IN THE INDUSTRIAL COURT OF KENYA AT NYERI

INDUSTRIAL CAUSE NO. 21 OF 2012

STEPHEN NDIRANGU NDUNGO......................................CLAIMANT

VERSUS

WANJUKI MUCHEMI..................................................RESPONDENT

JUDGMENT

The claimant in this suit brought the respondent to this court seeking compensation for unlawful termination of his services as well as his terminal dues which he has tabulated at paragraph 5 of the memorandum of claim.

The background to this suit is that the claimant who was employed by the respondent as an office assistant initially in 1984, was at the time of termination serving  as a Senior Court Clerk earning a monthly salary of Kshs.9,616  as at the  time of his termination on 28th November, 2003.

During the hearing, the claimant testified that his services were terminated in November, 2003 without being issued with any termination letter. According to him, he was  verbally  told by a Mr. Kibira that his services were terminated because the previous day he was spotted in the company of a Mr.Ng'ang'a, an employee of the respondent whose services had  earlier been terminated by the respondent.

It was his evidence that by the time of his termination he had salary arrears for the year 2002 which the office of the  respondent forwarded to him under cover of their letter dated 5th May, 2004. He further testified that the respondent had paid Kshs.40,000 of the sums demanded.

The respondent on his part denied the allegations by the claimant stating that he is non-suited against the claimant and  that the claim is in any event statute barred hence incompetent and should be struck out. The respondent did not call any witness at the trial but cross-examined the claimant.

In cross-examination he stated that he did not demand his dues immediately as the respondent kept promising him  that he would resolve the matter.

In the submissions filed on behalf the claimant by Mr. Kariuki, he submitted that there was clear evidence that the claimant   was an employee of the respondent and that his services were  terminated unlawfully and unfairly.

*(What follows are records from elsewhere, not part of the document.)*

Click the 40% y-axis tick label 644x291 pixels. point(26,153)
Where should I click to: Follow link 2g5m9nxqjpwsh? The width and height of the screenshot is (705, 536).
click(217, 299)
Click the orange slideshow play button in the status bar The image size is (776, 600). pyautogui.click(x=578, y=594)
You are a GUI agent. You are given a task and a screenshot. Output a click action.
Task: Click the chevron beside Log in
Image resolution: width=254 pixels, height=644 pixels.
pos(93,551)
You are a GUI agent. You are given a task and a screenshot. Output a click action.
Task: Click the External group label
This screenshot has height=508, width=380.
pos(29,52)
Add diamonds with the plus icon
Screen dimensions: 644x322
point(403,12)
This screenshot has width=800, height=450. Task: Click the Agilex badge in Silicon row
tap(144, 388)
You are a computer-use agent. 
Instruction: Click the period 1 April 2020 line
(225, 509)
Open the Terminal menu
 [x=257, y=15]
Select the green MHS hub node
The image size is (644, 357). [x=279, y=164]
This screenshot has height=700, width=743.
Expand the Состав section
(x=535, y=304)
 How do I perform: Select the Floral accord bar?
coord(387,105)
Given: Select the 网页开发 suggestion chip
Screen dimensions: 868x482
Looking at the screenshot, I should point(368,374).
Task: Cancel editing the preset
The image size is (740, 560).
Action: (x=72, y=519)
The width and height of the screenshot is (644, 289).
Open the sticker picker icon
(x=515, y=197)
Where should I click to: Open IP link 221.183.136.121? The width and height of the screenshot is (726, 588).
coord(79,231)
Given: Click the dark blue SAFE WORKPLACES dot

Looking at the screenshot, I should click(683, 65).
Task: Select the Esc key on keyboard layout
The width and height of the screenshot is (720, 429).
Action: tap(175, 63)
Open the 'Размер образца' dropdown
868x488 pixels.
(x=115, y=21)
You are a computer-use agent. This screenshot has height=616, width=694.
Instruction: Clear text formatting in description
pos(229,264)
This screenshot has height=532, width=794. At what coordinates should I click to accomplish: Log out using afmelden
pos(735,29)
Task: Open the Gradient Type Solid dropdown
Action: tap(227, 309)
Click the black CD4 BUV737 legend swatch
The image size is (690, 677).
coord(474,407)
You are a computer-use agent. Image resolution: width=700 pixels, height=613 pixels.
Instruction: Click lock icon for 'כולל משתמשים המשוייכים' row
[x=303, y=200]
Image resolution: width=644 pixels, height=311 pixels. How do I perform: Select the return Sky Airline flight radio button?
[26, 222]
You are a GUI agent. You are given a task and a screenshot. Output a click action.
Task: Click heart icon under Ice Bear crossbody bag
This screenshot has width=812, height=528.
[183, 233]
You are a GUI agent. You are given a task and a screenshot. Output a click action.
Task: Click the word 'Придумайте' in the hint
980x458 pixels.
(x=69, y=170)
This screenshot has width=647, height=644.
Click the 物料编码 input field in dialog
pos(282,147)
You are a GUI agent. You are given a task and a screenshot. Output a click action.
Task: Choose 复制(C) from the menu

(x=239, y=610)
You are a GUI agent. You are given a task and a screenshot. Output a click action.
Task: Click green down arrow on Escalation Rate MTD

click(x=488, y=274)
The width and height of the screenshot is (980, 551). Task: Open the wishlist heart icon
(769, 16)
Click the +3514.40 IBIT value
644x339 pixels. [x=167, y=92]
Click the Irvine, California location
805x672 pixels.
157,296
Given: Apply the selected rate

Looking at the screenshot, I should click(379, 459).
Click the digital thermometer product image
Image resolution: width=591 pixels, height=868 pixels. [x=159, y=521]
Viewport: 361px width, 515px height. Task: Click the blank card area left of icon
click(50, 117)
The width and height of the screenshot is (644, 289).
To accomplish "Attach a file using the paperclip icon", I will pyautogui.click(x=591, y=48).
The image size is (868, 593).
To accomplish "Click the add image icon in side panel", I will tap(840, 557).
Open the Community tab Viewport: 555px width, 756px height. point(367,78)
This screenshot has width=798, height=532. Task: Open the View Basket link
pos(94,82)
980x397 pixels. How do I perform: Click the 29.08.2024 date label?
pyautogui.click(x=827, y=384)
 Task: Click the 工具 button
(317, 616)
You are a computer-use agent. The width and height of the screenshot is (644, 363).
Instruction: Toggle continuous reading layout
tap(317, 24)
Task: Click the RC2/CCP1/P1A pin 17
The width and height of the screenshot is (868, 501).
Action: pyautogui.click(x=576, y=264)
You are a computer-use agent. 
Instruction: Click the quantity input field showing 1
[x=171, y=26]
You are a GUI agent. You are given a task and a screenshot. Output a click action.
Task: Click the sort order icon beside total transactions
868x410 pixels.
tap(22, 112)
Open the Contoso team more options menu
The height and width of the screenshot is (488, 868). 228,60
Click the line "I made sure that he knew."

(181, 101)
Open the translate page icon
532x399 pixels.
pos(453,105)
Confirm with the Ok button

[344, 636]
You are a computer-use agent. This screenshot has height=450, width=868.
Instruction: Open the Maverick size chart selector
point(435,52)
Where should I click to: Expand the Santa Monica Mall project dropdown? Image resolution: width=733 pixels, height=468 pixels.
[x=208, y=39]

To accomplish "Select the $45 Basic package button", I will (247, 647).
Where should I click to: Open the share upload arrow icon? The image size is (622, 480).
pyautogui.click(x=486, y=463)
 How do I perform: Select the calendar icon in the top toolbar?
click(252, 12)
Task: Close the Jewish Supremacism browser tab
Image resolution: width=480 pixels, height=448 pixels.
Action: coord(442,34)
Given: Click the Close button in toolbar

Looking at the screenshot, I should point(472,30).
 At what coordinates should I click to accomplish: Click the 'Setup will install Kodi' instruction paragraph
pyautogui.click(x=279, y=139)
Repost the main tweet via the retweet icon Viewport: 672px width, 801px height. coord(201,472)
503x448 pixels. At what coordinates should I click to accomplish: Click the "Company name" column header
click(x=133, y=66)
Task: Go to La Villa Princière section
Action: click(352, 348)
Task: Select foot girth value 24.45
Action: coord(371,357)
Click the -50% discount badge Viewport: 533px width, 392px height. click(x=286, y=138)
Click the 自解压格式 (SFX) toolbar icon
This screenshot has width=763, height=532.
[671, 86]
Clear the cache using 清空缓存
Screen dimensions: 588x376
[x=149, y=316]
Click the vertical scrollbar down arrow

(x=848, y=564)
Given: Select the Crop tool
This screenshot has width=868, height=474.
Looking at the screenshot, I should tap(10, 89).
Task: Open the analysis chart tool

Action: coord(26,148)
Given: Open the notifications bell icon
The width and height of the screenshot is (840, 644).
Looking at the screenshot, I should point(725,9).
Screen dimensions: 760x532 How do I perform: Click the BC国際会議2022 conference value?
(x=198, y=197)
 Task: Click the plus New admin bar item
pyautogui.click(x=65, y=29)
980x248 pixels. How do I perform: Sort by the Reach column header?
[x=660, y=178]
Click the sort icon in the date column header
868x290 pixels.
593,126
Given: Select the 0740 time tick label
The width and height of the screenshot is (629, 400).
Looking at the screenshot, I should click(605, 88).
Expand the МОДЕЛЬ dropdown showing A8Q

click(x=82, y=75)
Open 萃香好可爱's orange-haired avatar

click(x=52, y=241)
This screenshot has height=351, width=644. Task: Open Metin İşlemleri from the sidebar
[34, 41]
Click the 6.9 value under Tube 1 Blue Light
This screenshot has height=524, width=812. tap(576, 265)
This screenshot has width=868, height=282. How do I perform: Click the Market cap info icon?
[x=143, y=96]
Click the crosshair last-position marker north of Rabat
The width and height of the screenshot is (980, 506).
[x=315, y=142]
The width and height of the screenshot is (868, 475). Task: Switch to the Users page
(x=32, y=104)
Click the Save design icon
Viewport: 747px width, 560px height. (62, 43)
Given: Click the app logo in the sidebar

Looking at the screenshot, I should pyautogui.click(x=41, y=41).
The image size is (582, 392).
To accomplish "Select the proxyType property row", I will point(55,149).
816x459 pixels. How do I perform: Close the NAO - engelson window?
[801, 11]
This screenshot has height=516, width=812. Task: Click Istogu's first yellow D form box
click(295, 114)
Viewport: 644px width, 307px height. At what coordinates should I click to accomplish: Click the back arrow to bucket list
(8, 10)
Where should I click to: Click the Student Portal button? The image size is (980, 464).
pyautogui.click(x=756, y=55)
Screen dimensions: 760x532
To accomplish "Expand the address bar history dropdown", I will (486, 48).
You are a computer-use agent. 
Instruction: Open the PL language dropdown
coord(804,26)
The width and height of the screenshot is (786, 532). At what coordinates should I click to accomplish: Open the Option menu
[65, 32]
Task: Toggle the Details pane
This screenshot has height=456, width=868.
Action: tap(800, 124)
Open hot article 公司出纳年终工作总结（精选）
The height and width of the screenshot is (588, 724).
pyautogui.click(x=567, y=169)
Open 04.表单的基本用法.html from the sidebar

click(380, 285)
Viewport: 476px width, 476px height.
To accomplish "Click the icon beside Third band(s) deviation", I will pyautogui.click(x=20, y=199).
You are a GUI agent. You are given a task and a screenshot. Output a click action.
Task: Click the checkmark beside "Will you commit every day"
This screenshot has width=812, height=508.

Concerning liability to pay, counsel submitted that the respondent acknowledged owing the claimant and made part  payment of his claim and that the part payment was made before the expiration of the prescribed period in the Limitation of Actions Act. Counsel further submitted that such     acknowledgement or part payment has the effect of making time run afresh under section 23(3) of the Limitation of Action Act. To support this contention counsel relied on the case of  Abdi S. Rahman Shire -v- Thabiti Finance Co. Ltd. No. 76of 2000.

The respondent on his part submitted that the applicable law at the time the cause of action accrued was cap (sic) 206 and    not Labour Relation Act.

Concerning the quantum of the claim counsel submitted that the claimant in his demand letter only demanded Kshs.56,120 hence the only amount in respect of which judgment, if any,  should be entered.

Counsel further submitted that the employment contract was entered into in1984 and therefore the Employment Act, 2007 is not applicable since the Act does not have a retrospective   effect.

Concerning house allowance, counsel submitted that according to the appointment letter, the salary was all inclusive  hence the claim for house allowance does not lie.

Regarding overtime, counsel submitted that after promotion in 1991 the claimant's reporting time to work changed since he no  longer needed to come early or leave late for purposes of office cleaning.

In conclusion counsel submitted that the claimant can only beawarded Kshs.56,120 which is the compromised amount less Kshs.30,000 already paid.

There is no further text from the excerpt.